OBJECTIVE
Reproduce the data below exactly, from its first line through the line that contains "Action: pyautogui.click(x=571, y=542)", both included.

RECORDED INFORMATION
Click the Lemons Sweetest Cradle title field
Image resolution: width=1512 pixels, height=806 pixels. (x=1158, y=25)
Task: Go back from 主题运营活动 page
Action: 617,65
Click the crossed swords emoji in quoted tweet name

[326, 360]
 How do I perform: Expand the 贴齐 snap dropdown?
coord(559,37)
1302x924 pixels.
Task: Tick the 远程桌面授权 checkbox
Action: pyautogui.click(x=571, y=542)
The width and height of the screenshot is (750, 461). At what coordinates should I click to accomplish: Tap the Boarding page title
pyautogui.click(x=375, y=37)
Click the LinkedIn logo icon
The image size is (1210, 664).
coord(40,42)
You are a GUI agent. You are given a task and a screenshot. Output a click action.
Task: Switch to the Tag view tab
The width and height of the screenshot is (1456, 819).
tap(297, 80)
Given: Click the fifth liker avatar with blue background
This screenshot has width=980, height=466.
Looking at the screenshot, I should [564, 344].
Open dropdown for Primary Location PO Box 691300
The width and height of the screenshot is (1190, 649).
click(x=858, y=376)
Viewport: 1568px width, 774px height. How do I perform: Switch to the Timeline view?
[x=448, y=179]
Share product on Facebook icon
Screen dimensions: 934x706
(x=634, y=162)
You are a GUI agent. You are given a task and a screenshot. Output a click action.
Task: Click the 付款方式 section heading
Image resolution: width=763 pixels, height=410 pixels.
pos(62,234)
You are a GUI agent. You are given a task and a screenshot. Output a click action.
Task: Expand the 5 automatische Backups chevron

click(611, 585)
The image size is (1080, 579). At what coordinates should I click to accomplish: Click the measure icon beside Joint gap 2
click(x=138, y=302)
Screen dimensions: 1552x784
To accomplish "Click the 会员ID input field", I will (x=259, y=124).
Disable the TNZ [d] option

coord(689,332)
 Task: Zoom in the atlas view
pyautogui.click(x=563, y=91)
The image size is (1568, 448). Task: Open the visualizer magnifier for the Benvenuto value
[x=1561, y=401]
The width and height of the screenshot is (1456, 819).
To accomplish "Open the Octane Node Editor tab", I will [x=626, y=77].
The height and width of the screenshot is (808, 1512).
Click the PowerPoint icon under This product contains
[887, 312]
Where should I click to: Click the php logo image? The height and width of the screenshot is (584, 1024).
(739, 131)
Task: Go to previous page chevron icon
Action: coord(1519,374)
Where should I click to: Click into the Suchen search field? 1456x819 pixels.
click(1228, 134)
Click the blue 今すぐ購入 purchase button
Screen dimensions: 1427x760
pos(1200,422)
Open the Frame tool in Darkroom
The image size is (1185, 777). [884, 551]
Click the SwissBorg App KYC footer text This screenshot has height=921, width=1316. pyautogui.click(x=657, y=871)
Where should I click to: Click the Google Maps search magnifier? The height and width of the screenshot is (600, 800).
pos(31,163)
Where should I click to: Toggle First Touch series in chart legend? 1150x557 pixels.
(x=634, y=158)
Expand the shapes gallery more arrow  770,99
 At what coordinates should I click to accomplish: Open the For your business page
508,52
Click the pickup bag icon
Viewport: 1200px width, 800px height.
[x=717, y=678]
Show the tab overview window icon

REPLY
Click the Lemons Sweetest Cradle title field
Image resolution: width=1512 pixels, height=806 pixels. (x=1158, y=25)
Task: Go back from 主题运营活动 page
Action: 617,65
Click the crossed swords emoji in quoted tweet name

[326, 360]
 How do I perform: Expand the 贴齐 snap dropdown?
coord(559,37)
1302x924 pixels.
Task: Tick the 远程桌面授权 checkbox
Action: pyautogui.click(x=571, y=542)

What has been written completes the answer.